# WHAT YOU HAVE TO DO:
All of the records below are to be printed exactly; the pictures are to be left out.

# DATA:
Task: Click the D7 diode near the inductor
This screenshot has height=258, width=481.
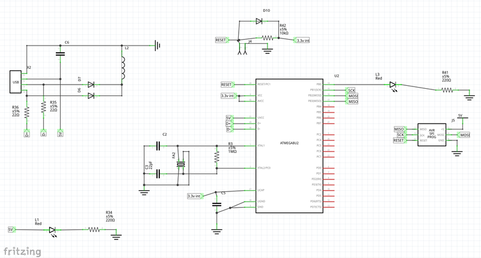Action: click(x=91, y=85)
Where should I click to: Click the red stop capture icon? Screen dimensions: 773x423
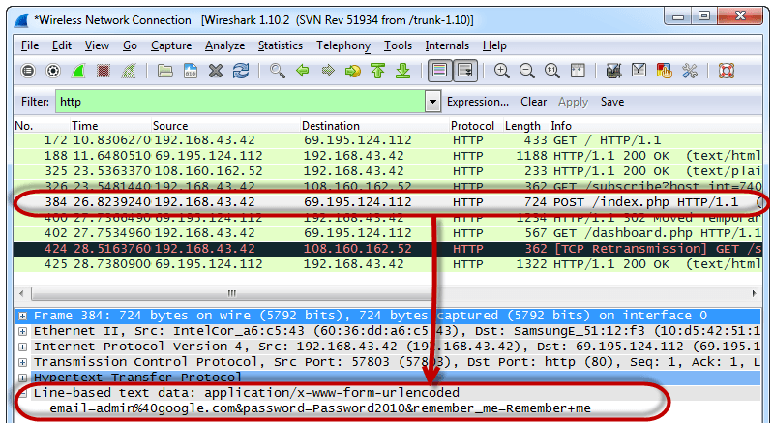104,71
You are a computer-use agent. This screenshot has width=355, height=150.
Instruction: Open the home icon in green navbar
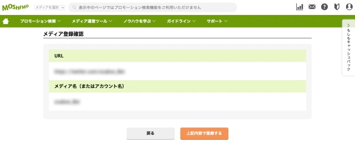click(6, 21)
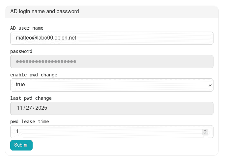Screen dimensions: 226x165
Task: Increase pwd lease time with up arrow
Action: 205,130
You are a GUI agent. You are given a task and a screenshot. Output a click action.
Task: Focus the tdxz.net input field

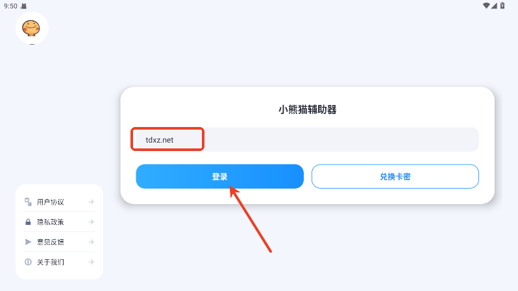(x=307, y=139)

# TASK RESPONSE:
Task: Click the D7 diode near the inductor
This screenshot has height=258, width=481.
Action: click(x=91, y=85)
Where should I click to: Click the red stop capture icon? Screen dimensions: 773x423
104,71
You are a computer-use agent. This screenshot has width=355, height=150.
Instruction: Open the home icon in green navbar
click(6, 21)
Screen dimensions: 226x165
Task: Increase pwd lease time with up arrow
Action: 205,130
You are a GUI agent. You are given a task and a screenshot. Output a click action.
Task: Focus the tdxz.net input field

(x=307, y=139)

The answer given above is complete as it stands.